[INSTRUCTIONS FOR THE TASK] Without the pictures, set down exactly the lines from the one that contains "This screenshot has width=1920, height=1032." to the end of the entries, both included, and nothing besides.

[SUPPLIED DATA]
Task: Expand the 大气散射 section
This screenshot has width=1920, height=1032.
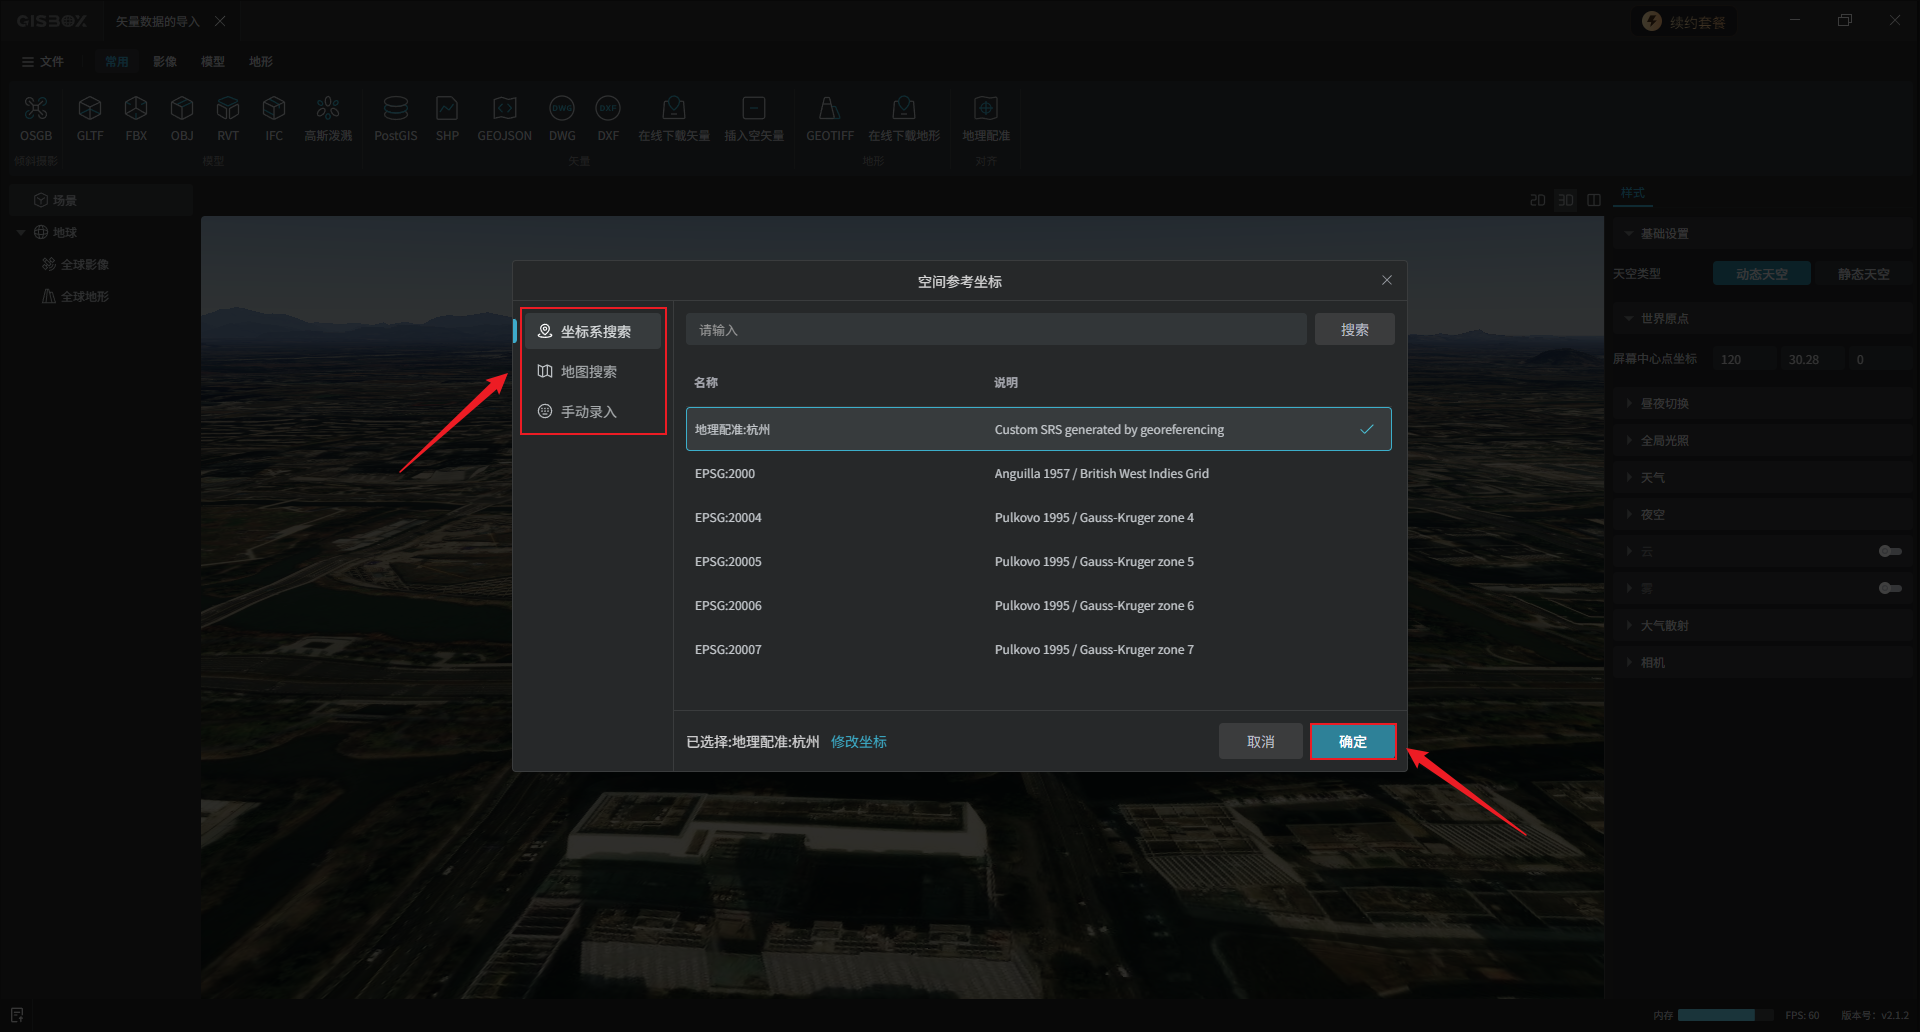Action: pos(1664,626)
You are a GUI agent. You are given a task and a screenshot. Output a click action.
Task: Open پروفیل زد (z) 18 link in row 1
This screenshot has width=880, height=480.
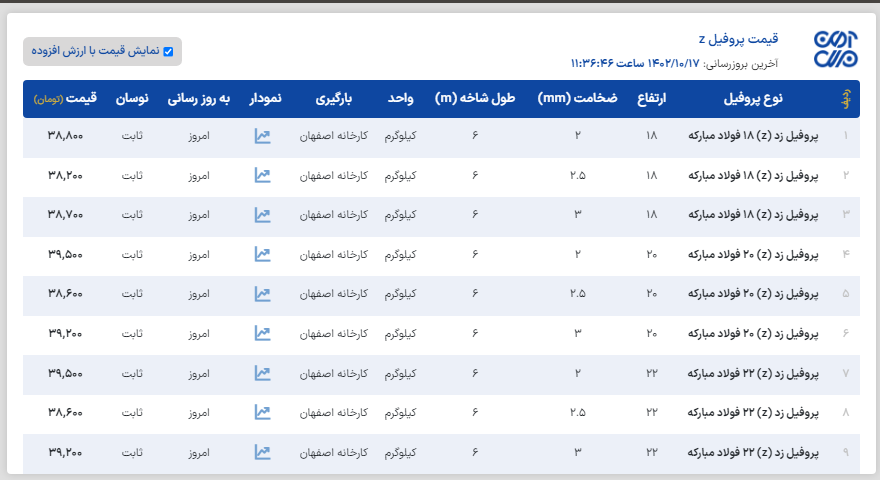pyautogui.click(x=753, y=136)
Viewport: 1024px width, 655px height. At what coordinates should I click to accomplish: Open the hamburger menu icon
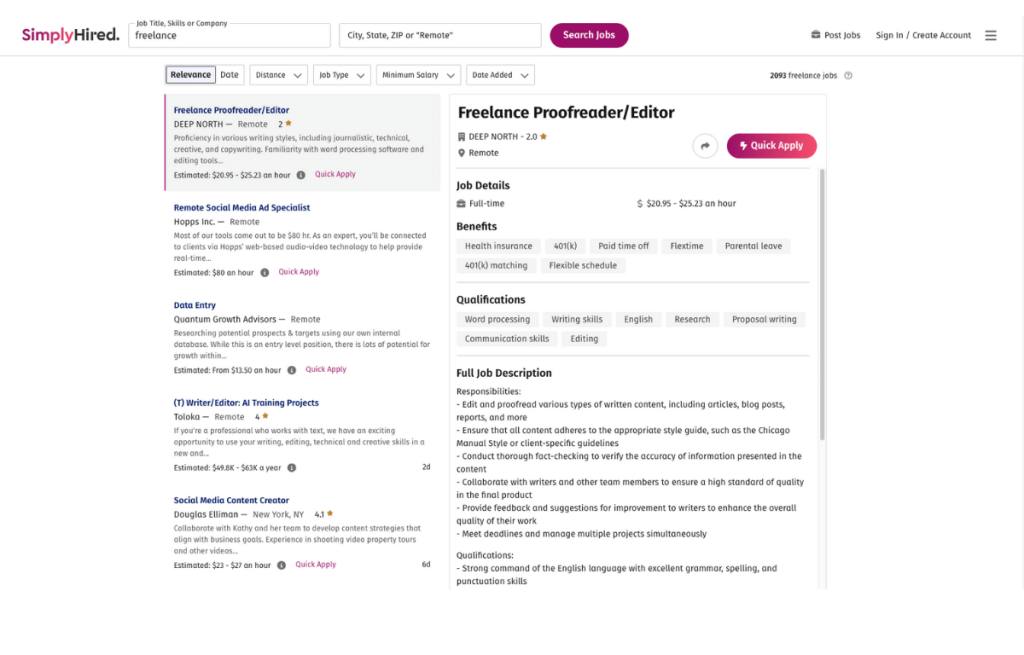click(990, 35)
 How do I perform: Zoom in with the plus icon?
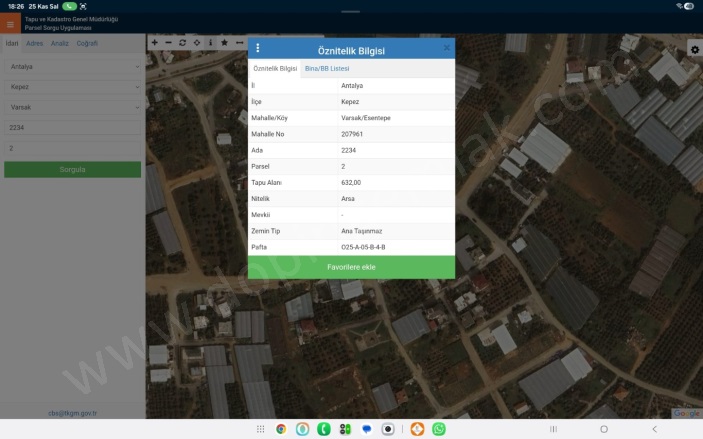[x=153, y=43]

[SOLUTION TO THIS EXERCISE]
This screenshot has width=1920, height=1032.
Action: pos(1664,626)
You are a GUI agent. You are given a task and a screenshot. Output a click action.
Task: Open پروفیل زد (z) 18 link in row 1
This screenshot has width=880, height=480.
pyautogui.click(x=753, y=136)
Viewport: 1024px width, 655px height. At what coordinates should I click to accomplish: Open the hamburger menu icon
click(990, 35)
 How do I perform: Zoom in with the plus icon?
[x=153, y=43]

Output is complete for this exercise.